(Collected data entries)
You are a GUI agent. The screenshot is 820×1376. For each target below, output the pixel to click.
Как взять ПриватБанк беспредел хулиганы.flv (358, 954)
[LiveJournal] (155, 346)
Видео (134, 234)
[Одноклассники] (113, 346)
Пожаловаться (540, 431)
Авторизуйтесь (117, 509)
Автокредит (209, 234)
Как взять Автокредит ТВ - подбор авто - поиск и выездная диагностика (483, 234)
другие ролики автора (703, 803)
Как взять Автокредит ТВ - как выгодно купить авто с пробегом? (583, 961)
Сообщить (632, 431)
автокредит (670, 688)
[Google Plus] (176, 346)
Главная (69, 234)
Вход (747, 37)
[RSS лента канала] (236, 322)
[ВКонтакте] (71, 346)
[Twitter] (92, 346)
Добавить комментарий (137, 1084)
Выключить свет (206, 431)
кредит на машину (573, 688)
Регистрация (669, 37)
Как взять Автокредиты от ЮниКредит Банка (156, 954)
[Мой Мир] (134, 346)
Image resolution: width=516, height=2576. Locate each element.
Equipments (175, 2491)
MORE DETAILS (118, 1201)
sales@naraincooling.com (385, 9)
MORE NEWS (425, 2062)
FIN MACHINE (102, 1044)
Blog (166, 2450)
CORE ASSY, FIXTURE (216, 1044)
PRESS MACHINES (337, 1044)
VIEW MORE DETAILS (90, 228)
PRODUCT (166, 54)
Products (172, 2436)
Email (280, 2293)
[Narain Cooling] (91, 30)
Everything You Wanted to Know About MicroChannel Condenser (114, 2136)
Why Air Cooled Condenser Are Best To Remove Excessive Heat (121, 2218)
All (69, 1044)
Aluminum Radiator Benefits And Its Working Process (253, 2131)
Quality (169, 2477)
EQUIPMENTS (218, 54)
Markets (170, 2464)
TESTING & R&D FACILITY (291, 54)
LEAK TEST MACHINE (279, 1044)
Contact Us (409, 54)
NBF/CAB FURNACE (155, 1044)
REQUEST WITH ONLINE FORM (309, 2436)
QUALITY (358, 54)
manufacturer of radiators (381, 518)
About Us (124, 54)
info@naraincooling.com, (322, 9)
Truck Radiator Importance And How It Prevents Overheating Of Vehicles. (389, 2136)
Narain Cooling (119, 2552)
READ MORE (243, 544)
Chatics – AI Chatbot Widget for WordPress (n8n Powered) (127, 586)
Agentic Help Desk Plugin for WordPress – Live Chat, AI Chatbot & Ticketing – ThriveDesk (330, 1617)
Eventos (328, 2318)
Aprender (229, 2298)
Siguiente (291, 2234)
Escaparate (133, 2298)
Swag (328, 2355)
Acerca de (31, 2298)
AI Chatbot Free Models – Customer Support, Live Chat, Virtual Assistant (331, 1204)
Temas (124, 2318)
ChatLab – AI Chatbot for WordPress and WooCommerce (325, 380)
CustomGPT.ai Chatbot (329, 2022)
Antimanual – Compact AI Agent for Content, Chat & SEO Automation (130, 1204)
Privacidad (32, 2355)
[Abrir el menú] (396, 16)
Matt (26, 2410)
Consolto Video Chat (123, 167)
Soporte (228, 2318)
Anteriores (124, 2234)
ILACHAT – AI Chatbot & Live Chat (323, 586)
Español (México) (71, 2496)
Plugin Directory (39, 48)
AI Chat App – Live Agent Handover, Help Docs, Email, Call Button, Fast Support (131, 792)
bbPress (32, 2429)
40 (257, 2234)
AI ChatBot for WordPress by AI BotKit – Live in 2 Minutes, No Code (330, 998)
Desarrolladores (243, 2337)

(TASK DETAILS) Return each line of the records above in which the word "MORE" occurs.

(SOLUTION TO THIS EXERCISE)
MORE DETAILS (118, 1201)
MORE NEWS (425, 2062)
VIEW MORE DETAILS (90, 228)
READ MORE (243, 544)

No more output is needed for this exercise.